**EXERCISE REQUIREMENTS:**
(1) How would you say "No matter what I type in, the stiletto can never connect." in Spanish, taking the sentence from the forum thread on Stiletto WiFi trouble?
(2) Could you resume the forum thread on Stiletto WiFi trouble, picking up right after its last line?

**TEXT SEGMENT:**
━━━━━━━━━━

# Has anyone had any luck using WiFi on their Stiletto?



## philmalik (Mar 26, 2007)

I have been in several spots where there is free wifi.

My stiletto keeps asking me for a username and password at these spots while someone with a laptop can simply connect with no problems.

No matter what I type in, the stiletto can never connect.

I have googled a few website for tips but no luck.

Any help would be greatly appreciated.

thanks


----------



## philmalik (Mar 26, 2007)

Over 150 people looked at this message, but no one can help me out?!?!?


----------



## RASCAL01 (Aug 2, 2006)

A shoe phone! what a concept...


----------



## wxguy (Feb 17, 2008)

Might be your unit is picking up secured wifi's rather than an open one at your location. It doesn't give you a choice of sources, just tries to connect to the strongest signal.

Just the other day I had mine in the car and clicked the internet option. It connected to an open linksys in the neighborhood rather than my secured wifi that I thought would have been stronger.

Just a crap shoot I guess.



philmalik said:


> I have been in several spots where there is free wifi.

━━━━━━━━━━

**RAW RECORDS:**
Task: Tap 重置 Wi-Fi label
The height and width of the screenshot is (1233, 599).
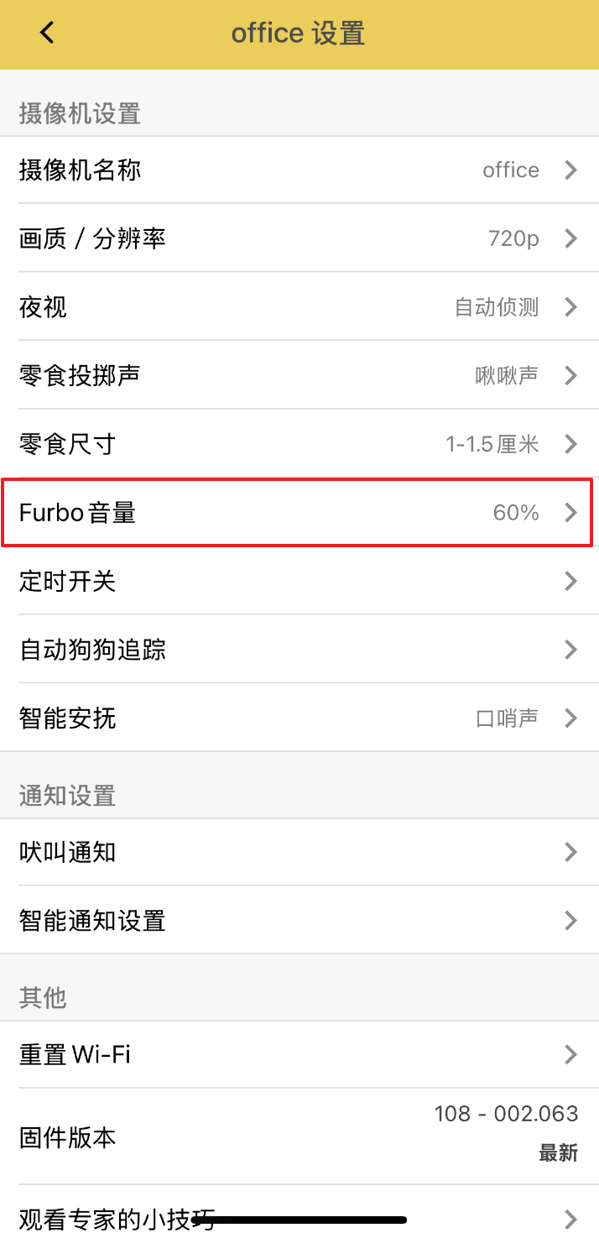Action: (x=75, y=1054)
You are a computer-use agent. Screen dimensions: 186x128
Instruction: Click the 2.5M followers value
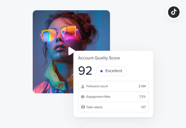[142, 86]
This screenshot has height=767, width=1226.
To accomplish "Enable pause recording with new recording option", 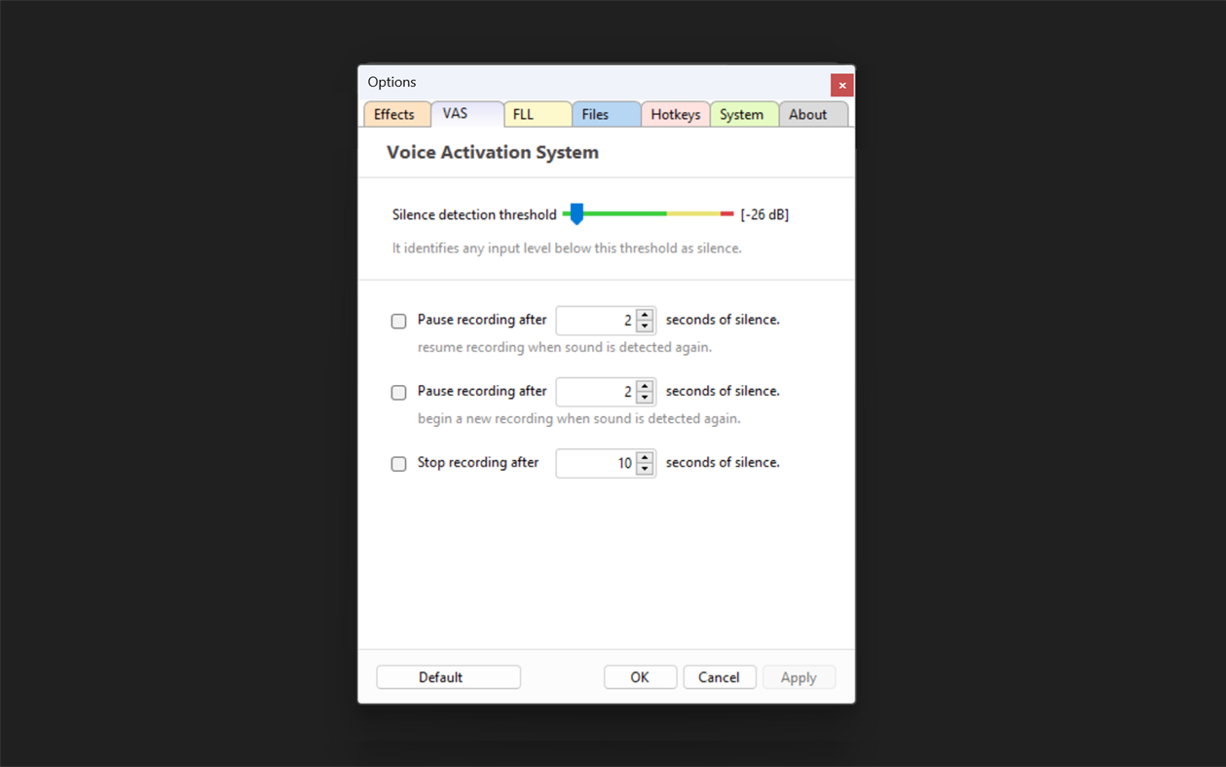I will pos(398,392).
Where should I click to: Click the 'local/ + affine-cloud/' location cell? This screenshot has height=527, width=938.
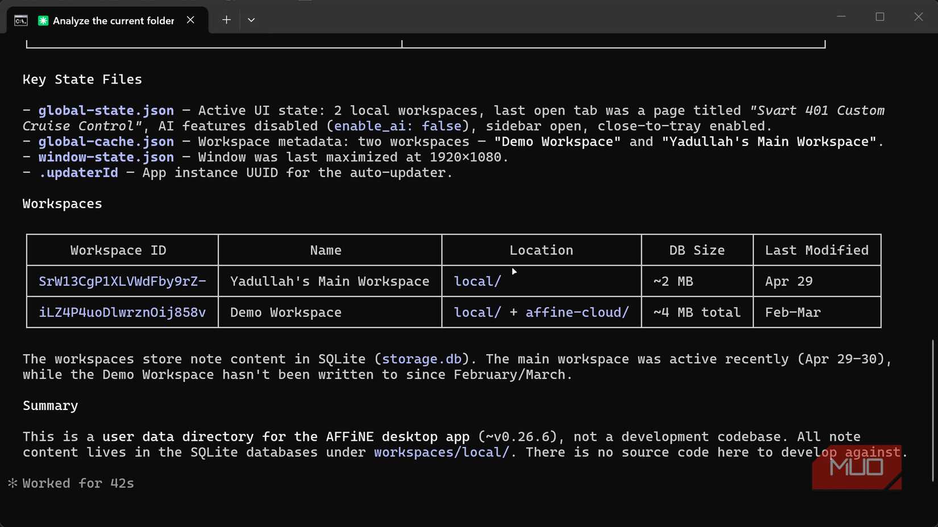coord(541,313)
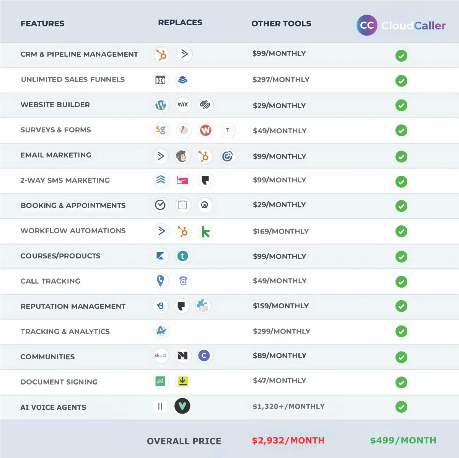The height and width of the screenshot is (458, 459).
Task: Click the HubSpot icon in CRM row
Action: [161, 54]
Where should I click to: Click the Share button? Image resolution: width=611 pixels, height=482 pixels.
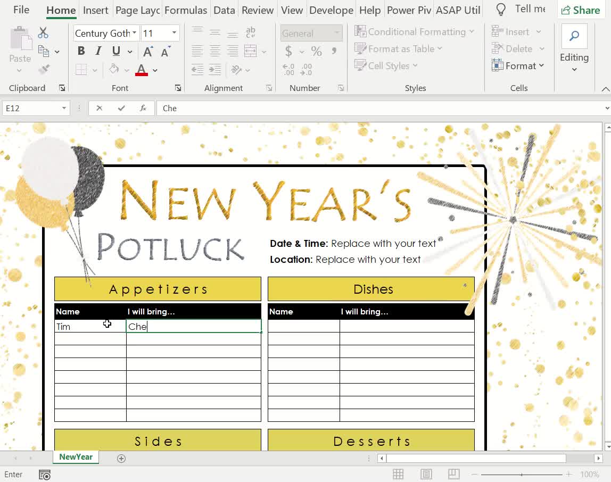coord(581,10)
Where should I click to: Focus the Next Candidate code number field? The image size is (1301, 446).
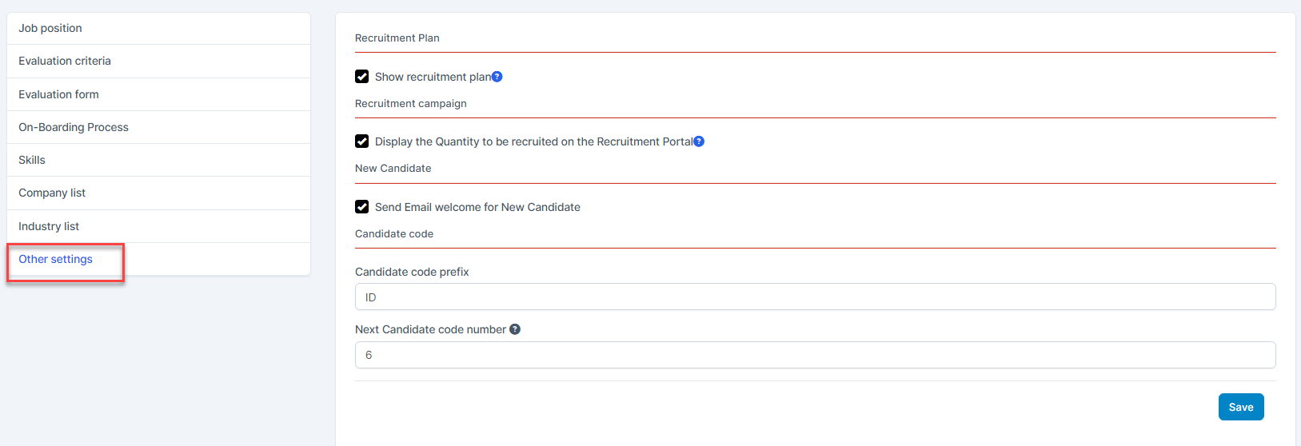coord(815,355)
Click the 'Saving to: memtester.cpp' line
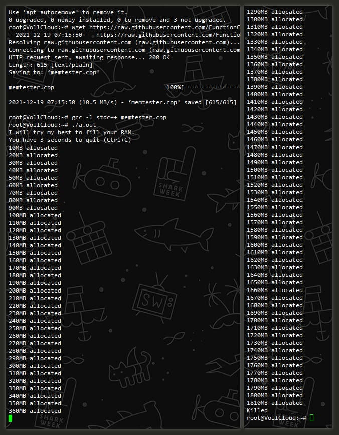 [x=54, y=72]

━━━━━━━━━━

**WRITTEN ANSWERS:**
(1) No importa lo que escriba, el stiletto nunca logra conectarse.

(2)
> 
> My stiletto keeps asking me for a username and password at these spots while someone with a laptop can simply connect with no problems.
> 
> ...


----------



## philmalik (Mar 26, 2007)

I have this problem trying to logon to unsecure free wifi networks. Keeps asking me for logon id and password when none is needed.


----------



## shabadoo25 (Jun 30, 2009)

Even though these sites have "free wifi," many of them make you accept terms of agreement and log on before using it. I'm not sure the stiletto can properly navigate through this situation.


----------



## Mark Walters (Sep 21, 2009)

philmalik said:


> I have this problem trying to logon to unsecure free wifi networks. Keeps asking me for logon id and password when none is needed.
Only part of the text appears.